Exercise 1
In the Gear Vendors overdrive thread, shorten the paragraph beginning "Doing a little fact checking" into a brief bulleted list that keeps its main facts.
Exercise 2
Carry on the forum thread about the Gear Vendors overdrive from its last sentence.

Provided text
# Gear Vendors Overdrive



## gtoearl (Dec 21, 2009)

I've posted this request before with no response. I'll give it another try. I have been unhappy with my turbo 400 in my 66 GTO. That is to say, the transmission performs well with one needed feature. I really want and need an overdrive that is to say a fourth gear. Now I know some of you will say why don't you just put in an overdrive transmission, I believe 2004R is the one for the Pontiac. I thought about that and the cost of having one built for me and installed at the transmission shop is somewhere around $4000 . I cannot do the install myself from my home. I've also considered purchasing 2004R transmission from bowtie overdrive in Southern California. The cost is reasonable at around $2400. But again I have no way to install it and transmission shops i've talk to shy away from installing other companies products. So, I have decided and then going forward and purchased the gear vendors overdrive. $2800 ..... I believe the instructions are clear and I can install this at my home with little difficulty. So my question is : Has anyone installed gear vendors in your GTO and are you happy with the performance? Thanks in advance for any response to this post.


----------



## PontiacJim (Dec 29, 2012)

I honestly can't recall anyone on the forums going to or using a Gear Venders OD. Most will go with the later automatic trans with the OD.

Doing a little fact checking, seems the automatic OD can run near $4-$4,500 - Ouch! the 2004r seems to be the easiest swap, but not necessarily the best when it comes to handling big torque and sticky tires. The other trans types seem to require more mods and electronic controllers to work. Sounds like too much work and rigging to me.

The TH400 is one of the most rugged of them all, so the Gear Venders OD seems to be the better value overall. Read all the installation info and it seems fairly straight forward. Got to have the driveshaft shortened and you have to change fluids every 5,000 miles.

Data block
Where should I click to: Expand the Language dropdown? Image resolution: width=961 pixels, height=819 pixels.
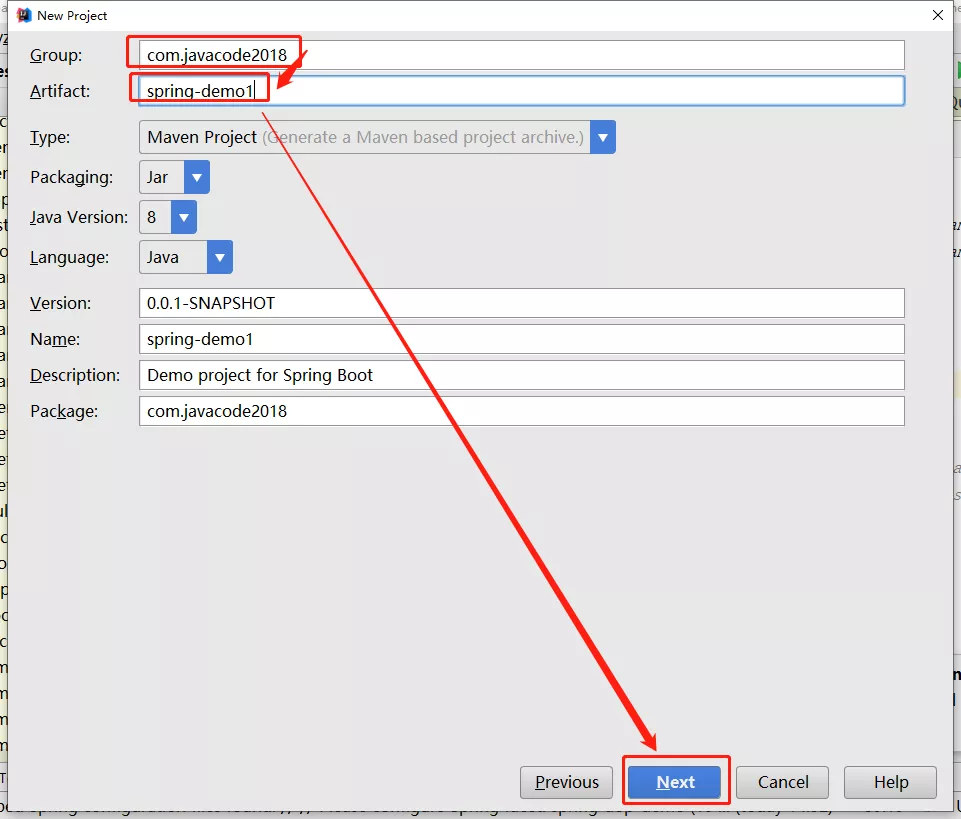click(220, 257)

Exercise response 1
- An automatic overdrive transmission can cost about $4,000 to $4,500.
- The 2004R appears to be the easiest swap, but it is not necessarily the best at handling big torque and sticky tires.
- The other transmission types seem to require more modifications and electronic controllers.
- The writer considers that too much work and rigging.

Exercise response 2
If you do it, post your progress with some pics and then give us your opinion on it all. :thumbsup:


----------



## gtoearl (Dec 21, 2009)

Thanks very much for responding to my post. Yes, I've done a little fact checking myself and as you stated the cost of an overdrive transmission whether it's the 700 or the 200 is more than I want to spend. I understand there's other issues with the kickdown adjustments and or install. Anyway I've begun the process of putting it in my GTO. I've taken the driveshaft off and I've taken the tail housing off the turbo 400. One thing that those of you that are considering this may look out for, there's no gasket for the New tail shaft housing but your vendors. They have engineered an O ring seal for that purpose. So far, it's been somewhat of a struggle for me to knock out or in large , if you will, the tunnel for the gear vendors to properly fit the A body. Here is a video of what I've accomplished so far. It's a video I made for my friend Bob.


----------



## gtoearl (Dec 21, 2009)

Sorry can't seem to post a video on this thing. I'll keep trying. If not I'll take some stills tomorrow and post them.


----------



## PontiacJim (Dec 29, 2012)

gtoearl said:


> Sorry can't seem to post a video on this thing. I'll keep trying. If not I'll take some stills tomorrow and post them.


Pics will work. More research seems to indicate that you may have to dimple the floor slightly for those two top bolts/ears. 

No bad comments or reviews on the unit and some guys have them behind big cube/high HP engines with no problems at all. Looks like a good investment and better choice over a modified OD automatic.


----------



## dd68gto (Nov 14, 2012)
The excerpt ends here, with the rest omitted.